Article:
★ ★ ★ ★ ★ ★ ★
Protection du blé Faut-il traiter, voire traiter à nouveau, la rouille jaune ?

Terre-net Média

Dans le nord de la France, après une arrivée très précoce de la rouille jaune, les symptômes s'estompent pour repartir ces derniers jours. Selon les cas, un traitement spécifique ou simultané à celui ciblant la septoriose sera déclenché.

L'équipe d'Arvalis-Institut du végétal pour la région Nord conseille sur la stratégie à adopter pour protéger les blés alors que la rouille jaune redémarre significativement, même en semis tardifs.

Rouille jaune sur bléDes interventions spécifiques ont déjà pu être effectuées
contre la rouille jaune il y a 3 ou 4 semaines. (©Arvalis)

Trois cas se distinguent :

  • Semis tardifs (après le 1/11)

Surveiller les variétés sensibles à la rouille jaune. Etant donné le stade (entre épi 1 cm et 2 nœuds), si présence de foyers actifs, un traitement spécifique devra être déclenché.

  • Semis précoces (avant le 1/11) et variétés sensibles à la septoriose

A partir du stade 2 nœuds selon l’observation des symptômes de septoriose (20 % des f3 du moment touchées), on pourra déclencher un traitement classique T1 (type Cherokee ou Opus new + Pyros) qui sera également efficace sur rouille jaune. La dose devra prendre en compte l’éventuelle présence de rouille jaune.

  • Semis précoces (avant le 1/11) et variétés tolérantes à la septoriose

A partir du stade 2 nœuds selon l’observation des symptômes de septoriose (50 % des f3 du moment touchées), un traitement peut intervenir avec une dose modulée qui tient compte également de la sensibilité variétale à la rouille jaune.
★ ★ ★ ★ ★ ★ ★
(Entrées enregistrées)
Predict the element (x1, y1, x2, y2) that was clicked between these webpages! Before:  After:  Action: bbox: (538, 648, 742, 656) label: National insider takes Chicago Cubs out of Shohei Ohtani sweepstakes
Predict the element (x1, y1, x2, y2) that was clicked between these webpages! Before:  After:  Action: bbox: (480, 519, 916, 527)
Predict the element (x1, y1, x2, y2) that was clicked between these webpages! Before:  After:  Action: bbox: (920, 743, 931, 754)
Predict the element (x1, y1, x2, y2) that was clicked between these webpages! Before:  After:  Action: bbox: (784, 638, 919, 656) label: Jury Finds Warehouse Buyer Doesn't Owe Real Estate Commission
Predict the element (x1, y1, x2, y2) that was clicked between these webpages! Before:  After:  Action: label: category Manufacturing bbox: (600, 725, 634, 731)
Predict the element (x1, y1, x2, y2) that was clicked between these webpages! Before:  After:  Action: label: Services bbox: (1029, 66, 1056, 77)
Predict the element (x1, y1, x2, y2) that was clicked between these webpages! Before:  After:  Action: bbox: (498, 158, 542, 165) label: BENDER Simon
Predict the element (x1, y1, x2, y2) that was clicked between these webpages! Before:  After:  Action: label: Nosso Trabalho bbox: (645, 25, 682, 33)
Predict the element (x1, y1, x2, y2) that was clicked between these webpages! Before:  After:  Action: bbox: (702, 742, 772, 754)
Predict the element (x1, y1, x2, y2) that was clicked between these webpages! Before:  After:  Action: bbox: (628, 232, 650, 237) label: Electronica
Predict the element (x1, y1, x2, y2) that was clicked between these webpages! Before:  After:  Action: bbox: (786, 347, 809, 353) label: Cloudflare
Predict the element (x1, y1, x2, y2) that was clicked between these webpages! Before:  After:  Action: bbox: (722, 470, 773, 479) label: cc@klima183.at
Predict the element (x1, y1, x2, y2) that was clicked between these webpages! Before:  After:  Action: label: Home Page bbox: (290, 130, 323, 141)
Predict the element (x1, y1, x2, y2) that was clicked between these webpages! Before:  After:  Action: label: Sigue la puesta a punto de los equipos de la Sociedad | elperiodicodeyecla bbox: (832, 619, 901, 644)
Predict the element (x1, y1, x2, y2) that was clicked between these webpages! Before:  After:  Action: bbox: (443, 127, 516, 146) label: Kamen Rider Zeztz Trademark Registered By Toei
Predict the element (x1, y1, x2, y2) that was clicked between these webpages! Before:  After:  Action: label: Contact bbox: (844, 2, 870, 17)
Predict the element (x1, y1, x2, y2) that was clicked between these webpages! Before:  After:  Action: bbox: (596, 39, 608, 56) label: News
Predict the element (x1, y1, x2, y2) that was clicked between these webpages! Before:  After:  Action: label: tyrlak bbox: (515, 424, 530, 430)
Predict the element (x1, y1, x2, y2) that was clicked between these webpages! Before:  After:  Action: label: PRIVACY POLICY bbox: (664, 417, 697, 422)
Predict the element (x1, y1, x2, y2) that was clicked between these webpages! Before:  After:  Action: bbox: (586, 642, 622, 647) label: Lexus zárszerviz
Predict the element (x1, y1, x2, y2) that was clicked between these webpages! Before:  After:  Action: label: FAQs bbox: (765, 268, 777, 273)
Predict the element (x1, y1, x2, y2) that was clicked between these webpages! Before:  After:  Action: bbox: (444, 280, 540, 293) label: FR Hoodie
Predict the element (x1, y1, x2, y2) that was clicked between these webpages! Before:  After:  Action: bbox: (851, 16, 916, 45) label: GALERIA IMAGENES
★ ★ ★ ★ ★ ★ ★
Travail demandé: D'après l'article, à partir de quelle date un semis de blé est-il classé comme tardif ? Les lignes ne sont d'aucune utilité ici.

Réponse attendue: Après le 1er novembre.